L’enrichissement personnel que le prince Laurent a tiré des fraudes de la marine belge fait beaucoup de bruit. Il y a de quoi. Mais cet arbre ne doit pas cacher la forêt : la famille royale fait partie des plus riches familles de Belgique. Enquête.

Quand le jardin du roi faisait 77 fois la Belgique

Les origines de la fortune de la famille royale passent par le Congo et la Société générale.

Léopold Ier, premier roi des Belges, était issu de la noblesse allemande désargentée, mais son mariage avec une héritière du trône britannique lui apporta une jolie dot. Celle-ci sera investie dans des terres et dans des actions de la Société générale de Belgique, qui sera pendant plus d’un siècle et demi le plus puissant holding du pays. Et dans lequel la famille royale sera toujours représentée.

La monarchie, héritée du Moyen-Âge, est un anachronisme à l’époque du capitalisme. Mais ce dernier n’a pas eu de problème à s’associer aux têtes couronnées. Et vice-versa, puisque la famille royale est devenue elle-même un actif représentant du capitalisme belge.
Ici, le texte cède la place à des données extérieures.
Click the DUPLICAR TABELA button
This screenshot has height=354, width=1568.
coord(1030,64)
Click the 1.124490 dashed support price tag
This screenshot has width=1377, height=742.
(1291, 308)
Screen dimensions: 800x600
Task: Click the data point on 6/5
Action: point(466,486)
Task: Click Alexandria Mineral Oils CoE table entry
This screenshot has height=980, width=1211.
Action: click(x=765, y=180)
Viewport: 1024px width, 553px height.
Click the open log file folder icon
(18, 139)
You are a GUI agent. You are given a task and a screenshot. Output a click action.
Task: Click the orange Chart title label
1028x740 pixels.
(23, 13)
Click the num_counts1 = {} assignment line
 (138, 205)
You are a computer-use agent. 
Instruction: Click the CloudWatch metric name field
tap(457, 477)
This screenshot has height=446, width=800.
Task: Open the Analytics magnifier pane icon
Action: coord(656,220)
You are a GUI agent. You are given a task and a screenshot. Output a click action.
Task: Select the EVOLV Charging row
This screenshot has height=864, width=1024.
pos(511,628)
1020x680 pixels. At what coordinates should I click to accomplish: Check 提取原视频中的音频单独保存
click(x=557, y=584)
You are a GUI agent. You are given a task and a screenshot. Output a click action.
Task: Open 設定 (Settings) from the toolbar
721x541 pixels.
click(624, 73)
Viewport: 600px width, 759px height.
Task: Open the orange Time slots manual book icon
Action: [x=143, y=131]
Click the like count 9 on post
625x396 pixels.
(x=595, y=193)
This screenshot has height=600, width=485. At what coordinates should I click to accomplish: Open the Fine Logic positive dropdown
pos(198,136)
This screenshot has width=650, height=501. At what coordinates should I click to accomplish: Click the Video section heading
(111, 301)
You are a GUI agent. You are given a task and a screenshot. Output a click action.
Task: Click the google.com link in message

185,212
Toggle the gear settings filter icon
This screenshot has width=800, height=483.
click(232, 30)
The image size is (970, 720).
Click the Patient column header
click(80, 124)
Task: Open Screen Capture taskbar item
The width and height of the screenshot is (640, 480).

Léopold II, en particulier, poussera très loin la pratique de l’accumulation du capital. Entre 1895 et 1908, le Congo sera sa propriété personnelle, avant de devenir une colonie belge. Grâce à l’exploitation du Congo, l’enrichissement du roi sera colossal. Le nombre de Congolais morts à cause de cette exploitation également. Dans le documentaire britannique Roi blanc, caoutchouc rouge, mort noire, le professeur congolais Elikia Mbokolo indique qu’en 1920, dix millions de Congolais avaient disparu des statistiques.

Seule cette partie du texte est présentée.